- **Work item**
For this exercise, restate word for word only the lines from the one containing "837x1456 pixels." through the last line below. Pictures do not get copied.

Saved data entries
= = =

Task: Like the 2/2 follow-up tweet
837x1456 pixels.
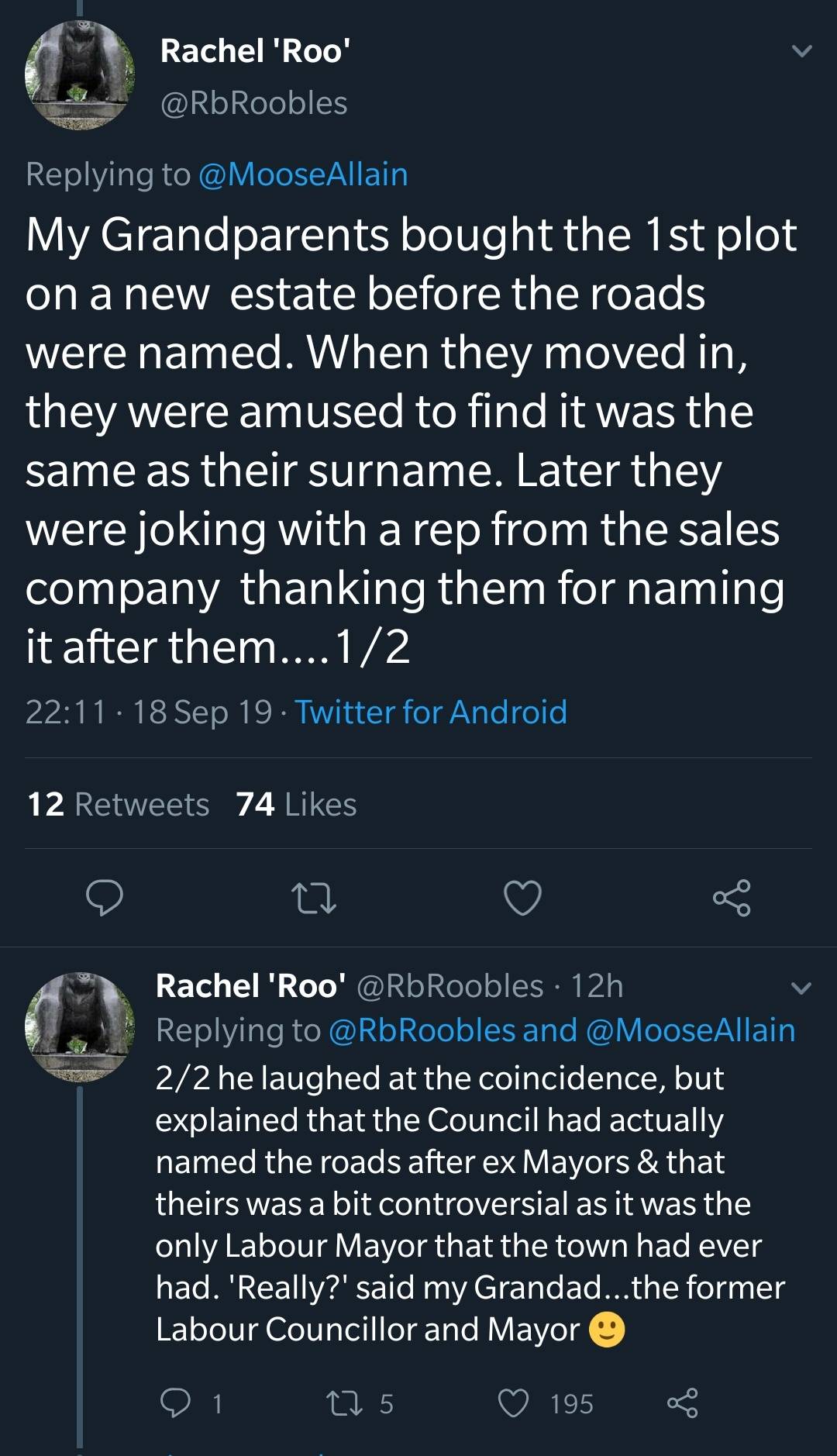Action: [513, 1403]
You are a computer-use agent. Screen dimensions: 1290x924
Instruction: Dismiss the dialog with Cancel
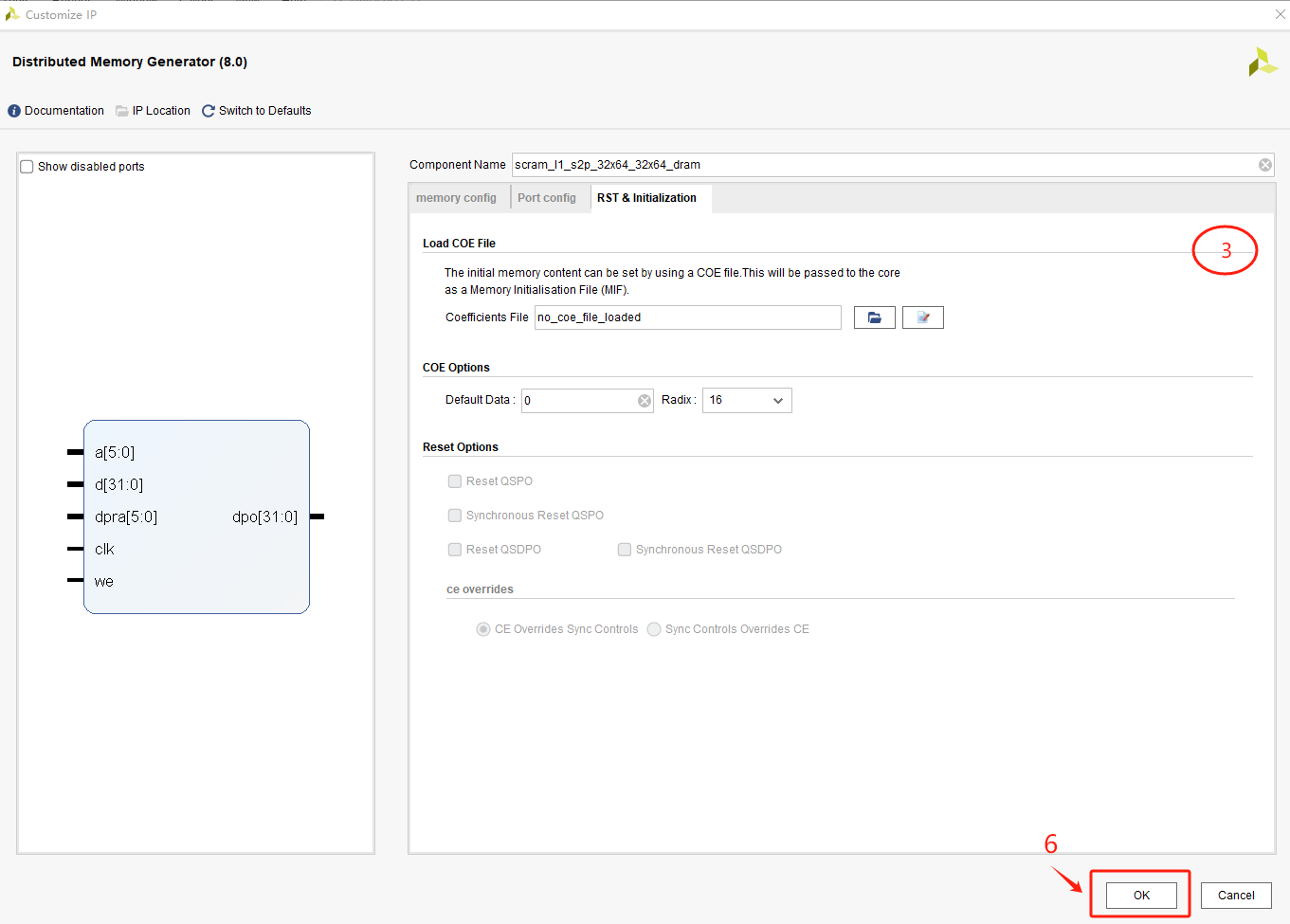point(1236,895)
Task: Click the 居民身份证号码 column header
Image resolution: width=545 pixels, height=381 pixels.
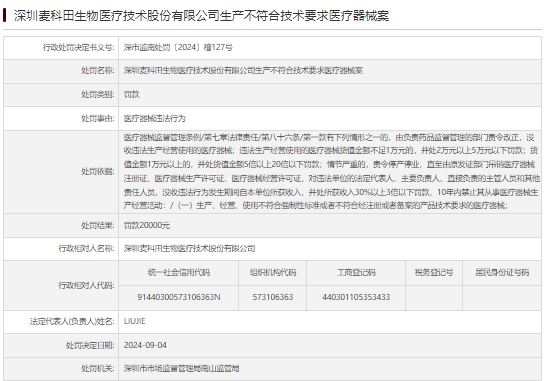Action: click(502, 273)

= = =

- **Worked solution**
837x1456 pixels.
Action: [513, 1403]
You are a computer-use agent. Screen dimensions: 1290x924
Instruction: Dismiss the dialog with Cancel
point(1236,895)
Task: Click the 居民身份证号码 column header
Image resolution: width=545 pixels, height=381 pixels.
Action: click(502, 273)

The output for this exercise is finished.